WVBB's transmitter is sited off Mountain Park Drive in Salem, Virginia, on Fort Lewis Mountain.

==History==
The station signed on the air in 1983. Its original call sign was WRON-FM.

All Access reported on September 20, 2007 that Todd P. Robinson, Inc.'s WKCJ would be swapped to Radio Greenbrier, Inc. for WRON-FM (now on 103.1). The swap took place on August 1, 2008. WKCJ applied to move its city of license south to Elliston-Lafayette, and put its tower on Fort Lewis Mountain, about 10 miles east of Roanoke.

The swap ensured that when Todd P. Robinson, Inc. moved the 97.7 frequency, WRON-FM 103.1 would continue to serve Greenbrier County, West Virginia.

On Wednesday, July 13, 2011, Roanoke, Virginia–based Mel Wheeler, Inc. agreed to purchase the station for $675,000. A new application was filed to move the signal to Elliston-Lafayette, on Fort Lewis Mountain, broadcasting 260 watts, but from a height of 1542 feet.

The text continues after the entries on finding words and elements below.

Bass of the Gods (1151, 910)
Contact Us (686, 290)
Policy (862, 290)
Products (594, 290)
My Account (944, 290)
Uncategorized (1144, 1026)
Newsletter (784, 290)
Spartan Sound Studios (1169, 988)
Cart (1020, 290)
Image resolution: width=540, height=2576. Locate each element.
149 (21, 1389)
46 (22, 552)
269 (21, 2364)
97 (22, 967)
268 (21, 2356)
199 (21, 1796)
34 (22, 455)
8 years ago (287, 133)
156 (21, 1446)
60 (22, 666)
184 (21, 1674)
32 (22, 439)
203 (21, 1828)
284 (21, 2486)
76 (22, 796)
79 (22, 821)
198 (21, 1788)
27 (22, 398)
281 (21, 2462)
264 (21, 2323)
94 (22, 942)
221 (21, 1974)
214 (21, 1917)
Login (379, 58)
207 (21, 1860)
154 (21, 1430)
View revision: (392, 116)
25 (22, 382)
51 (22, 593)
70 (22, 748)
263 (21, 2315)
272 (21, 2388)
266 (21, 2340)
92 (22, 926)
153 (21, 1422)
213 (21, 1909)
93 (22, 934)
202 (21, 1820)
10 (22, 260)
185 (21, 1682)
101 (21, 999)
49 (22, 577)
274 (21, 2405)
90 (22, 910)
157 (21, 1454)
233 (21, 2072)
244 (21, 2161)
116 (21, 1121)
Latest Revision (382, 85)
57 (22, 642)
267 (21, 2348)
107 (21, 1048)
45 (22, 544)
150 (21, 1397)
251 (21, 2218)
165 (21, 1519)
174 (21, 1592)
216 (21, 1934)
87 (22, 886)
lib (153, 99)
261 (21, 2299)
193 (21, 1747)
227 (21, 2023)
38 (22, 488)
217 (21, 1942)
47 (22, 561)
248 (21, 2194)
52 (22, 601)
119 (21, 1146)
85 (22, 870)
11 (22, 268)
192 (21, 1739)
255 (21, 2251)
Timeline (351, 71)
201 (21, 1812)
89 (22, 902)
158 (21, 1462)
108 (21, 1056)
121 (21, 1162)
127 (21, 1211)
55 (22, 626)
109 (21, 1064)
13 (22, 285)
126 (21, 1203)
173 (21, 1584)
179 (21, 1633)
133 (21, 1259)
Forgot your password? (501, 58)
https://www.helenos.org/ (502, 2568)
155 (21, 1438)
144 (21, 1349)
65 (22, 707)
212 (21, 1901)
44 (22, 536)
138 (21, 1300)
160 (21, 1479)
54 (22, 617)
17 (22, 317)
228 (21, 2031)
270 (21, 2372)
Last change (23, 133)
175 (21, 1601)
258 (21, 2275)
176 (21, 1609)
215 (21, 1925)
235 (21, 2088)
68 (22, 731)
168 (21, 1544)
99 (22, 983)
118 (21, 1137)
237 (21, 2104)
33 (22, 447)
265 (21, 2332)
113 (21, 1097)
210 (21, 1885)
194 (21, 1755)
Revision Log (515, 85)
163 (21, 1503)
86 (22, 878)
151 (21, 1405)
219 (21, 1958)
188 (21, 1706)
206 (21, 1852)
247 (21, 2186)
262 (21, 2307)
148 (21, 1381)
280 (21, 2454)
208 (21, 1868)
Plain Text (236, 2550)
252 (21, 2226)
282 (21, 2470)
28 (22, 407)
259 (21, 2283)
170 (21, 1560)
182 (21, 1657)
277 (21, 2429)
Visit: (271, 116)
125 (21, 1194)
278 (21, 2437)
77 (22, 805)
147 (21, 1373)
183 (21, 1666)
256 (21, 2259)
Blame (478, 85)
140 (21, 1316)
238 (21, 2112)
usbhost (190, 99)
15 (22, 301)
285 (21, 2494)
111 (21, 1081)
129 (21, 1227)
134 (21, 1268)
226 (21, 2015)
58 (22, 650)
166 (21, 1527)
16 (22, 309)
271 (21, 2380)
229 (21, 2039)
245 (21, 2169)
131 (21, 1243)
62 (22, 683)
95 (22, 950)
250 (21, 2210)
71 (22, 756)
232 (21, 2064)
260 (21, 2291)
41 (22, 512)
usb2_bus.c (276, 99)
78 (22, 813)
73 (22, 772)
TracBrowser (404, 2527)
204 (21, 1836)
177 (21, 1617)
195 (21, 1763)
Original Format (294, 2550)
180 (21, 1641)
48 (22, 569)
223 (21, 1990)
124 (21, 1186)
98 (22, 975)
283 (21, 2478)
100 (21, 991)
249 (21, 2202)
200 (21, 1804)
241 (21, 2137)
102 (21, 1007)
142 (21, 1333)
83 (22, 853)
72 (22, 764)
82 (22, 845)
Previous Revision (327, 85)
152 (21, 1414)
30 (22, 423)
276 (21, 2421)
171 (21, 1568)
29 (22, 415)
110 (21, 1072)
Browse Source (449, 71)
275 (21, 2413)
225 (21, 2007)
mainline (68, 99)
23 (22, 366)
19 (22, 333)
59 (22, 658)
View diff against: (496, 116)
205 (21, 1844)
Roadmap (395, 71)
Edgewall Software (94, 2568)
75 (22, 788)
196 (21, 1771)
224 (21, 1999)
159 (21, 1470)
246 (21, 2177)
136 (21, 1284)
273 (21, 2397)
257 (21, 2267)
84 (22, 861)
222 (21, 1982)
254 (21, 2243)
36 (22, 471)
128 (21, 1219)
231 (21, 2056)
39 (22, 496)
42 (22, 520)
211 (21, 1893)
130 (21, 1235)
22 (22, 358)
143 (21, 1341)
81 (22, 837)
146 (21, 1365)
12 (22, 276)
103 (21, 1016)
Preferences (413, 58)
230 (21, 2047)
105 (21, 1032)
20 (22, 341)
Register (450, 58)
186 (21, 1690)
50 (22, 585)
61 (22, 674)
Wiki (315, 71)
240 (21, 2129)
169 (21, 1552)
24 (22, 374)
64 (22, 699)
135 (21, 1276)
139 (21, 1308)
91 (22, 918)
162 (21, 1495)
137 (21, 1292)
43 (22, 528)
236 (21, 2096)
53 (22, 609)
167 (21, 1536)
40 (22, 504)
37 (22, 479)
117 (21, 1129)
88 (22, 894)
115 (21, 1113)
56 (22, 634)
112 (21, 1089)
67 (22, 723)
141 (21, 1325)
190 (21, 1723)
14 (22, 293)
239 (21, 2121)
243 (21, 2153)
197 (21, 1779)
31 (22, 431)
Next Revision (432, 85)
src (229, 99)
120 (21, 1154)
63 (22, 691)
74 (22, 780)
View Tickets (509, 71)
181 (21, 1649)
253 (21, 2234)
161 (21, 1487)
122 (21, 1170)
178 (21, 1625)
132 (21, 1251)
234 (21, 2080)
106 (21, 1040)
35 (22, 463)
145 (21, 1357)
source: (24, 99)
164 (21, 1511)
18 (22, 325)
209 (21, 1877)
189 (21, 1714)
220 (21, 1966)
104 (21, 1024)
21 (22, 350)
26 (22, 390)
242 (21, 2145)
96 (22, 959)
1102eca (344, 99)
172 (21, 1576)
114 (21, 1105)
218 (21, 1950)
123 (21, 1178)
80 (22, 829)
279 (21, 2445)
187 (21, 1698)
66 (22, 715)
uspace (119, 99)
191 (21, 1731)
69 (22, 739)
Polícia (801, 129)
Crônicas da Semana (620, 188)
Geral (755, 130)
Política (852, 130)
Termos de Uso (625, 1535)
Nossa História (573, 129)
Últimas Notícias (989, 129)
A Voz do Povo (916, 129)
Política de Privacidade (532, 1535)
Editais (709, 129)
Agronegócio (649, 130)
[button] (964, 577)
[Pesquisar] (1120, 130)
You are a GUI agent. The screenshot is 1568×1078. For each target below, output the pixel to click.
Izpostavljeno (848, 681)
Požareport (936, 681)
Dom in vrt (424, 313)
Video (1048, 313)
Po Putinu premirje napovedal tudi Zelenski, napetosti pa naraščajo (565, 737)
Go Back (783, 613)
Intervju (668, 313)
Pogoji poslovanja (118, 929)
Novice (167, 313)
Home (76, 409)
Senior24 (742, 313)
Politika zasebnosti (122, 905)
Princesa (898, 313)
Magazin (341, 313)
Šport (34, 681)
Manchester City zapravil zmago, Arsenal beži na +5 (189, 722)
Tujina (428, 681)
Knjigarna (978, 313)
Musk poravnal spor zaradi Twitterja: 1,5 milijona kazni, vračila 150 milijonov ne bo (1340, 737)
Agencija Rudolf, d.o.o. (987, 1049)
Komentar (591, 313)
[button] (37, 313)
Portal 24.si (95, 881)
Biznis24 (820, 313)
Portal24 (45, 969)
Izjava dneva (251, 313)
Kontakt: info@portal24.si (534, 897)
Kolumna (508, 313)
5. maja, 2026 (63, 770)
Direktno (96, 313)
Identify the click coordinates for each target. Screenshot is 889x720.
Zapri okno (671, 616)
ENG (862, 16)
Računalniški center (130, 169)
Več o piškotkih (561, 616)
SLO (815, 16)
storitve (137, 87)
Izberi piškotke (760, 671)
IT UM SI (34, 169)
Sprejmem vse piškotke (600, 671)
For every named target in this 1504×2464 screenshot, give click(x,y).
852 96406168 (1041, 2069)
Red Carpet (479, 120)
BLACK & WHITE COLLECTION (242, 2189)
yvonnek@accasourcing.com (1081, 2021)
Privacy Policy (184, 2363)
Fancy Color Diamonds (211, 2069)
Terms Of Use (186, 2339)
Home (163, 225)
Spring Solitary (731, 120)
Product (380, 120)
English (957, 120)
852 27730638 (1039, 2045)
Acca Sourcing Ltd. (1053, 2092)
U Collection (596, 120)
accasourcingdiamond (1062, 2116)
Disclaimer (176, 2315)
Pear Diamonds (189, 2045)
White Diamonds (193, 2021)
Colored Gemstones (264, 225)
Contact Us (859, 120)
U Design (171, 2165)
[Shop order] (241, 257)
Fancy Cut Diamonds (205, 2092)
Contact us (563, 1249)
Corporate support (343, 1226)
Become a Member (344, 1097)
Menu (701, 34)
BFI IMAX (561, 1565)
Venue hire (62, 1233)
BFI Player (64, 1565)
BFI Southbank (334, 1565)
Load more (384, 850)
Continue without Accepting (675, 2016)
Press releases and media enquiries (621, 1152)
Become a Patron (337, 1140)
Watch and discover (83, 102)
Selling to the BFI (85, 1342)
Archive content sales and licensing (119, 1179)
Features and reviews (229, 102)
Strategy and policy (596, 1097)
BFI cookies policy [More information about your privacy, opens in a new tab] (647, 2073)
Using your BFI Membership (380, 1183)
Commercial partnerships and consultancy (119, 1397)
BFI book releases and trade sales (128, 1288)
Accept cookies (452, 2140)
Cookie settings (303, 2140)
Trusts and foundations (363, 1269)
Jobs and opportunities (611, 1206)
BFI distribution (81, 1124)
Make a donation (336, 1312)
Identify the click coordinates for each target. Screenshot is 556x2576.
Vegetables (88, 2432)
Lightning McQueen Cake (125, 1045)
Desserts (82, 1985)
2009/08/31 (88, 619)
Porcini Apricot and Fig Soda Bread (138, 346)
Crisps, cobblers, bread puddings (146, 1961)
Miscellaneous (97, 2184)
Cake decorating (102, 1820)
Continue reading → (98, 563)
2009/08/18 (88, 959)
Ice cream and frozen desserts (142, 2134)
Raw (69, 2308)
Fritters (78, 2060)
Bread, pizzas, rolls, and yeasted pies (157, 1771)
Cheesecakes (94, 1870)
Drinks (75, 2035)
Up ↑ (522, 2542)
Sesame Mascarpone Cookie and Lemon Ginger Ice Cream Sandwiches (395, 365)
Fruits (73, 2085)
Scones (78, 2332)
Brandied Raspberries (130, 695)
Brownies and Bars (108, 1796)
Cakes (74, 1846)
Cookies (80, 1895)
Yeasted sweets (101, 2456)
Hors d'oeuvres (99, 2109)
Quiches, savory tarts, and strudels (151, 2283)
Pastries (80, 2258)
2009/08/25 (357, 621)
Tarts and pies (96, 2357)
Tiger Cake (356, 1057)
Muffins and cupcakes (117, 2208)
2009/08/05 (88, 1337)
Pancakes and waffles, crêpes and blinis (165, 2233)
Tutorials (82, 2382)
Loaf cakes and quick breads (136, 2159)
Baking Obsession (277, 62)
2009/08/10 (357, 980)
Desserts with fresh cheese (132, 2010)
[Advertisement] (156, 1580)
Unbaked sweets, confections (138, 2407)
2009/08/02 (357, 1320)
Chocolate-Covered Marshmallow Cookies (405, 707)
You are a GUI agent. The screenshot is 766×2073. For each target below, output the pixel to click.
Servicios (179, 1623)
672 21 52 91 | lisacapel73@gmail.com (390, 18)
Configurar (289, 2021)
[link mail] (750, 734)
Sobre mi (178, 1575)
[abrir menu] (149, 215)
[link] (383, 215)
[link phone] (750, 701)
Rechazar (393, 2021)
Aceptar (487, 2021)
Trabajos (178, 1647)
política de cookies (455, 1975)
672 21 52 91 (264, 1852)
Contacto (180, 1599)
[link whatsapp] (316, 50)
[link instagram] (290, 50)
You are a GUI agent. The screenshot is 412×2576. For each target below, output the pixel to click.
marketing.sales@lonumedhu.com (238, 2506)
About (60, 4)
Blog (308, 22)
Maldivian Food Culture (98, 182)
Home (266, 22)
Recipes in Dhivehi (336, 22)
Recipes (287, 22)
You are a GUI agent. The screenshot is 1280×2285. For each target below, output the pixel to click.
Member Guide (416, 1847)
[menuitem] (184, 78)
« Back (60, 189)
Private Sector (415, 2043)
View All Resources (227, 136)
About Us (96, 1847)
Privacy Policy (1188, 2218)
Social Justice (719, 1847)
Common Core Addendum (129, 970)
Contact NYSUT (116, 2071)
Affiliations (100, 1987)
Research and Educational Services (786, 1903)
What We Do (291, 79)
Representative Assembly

On December 2, 2011, Mel Wheeler, Inc. took ownership and control of WKCJ and began simulcasting the Urban Adult Contemporary format also on WVBE-FM 100.1 in Lynchburg, Virginia. On December 9, 2011, the call sign on 97.7 was changed to WVBB. The station has been an almost fulltime simulcast of WVBE since then. It breaks off to serve as the Roanoke-area network affiliate for Virginia Cavaliers football and men's basketball.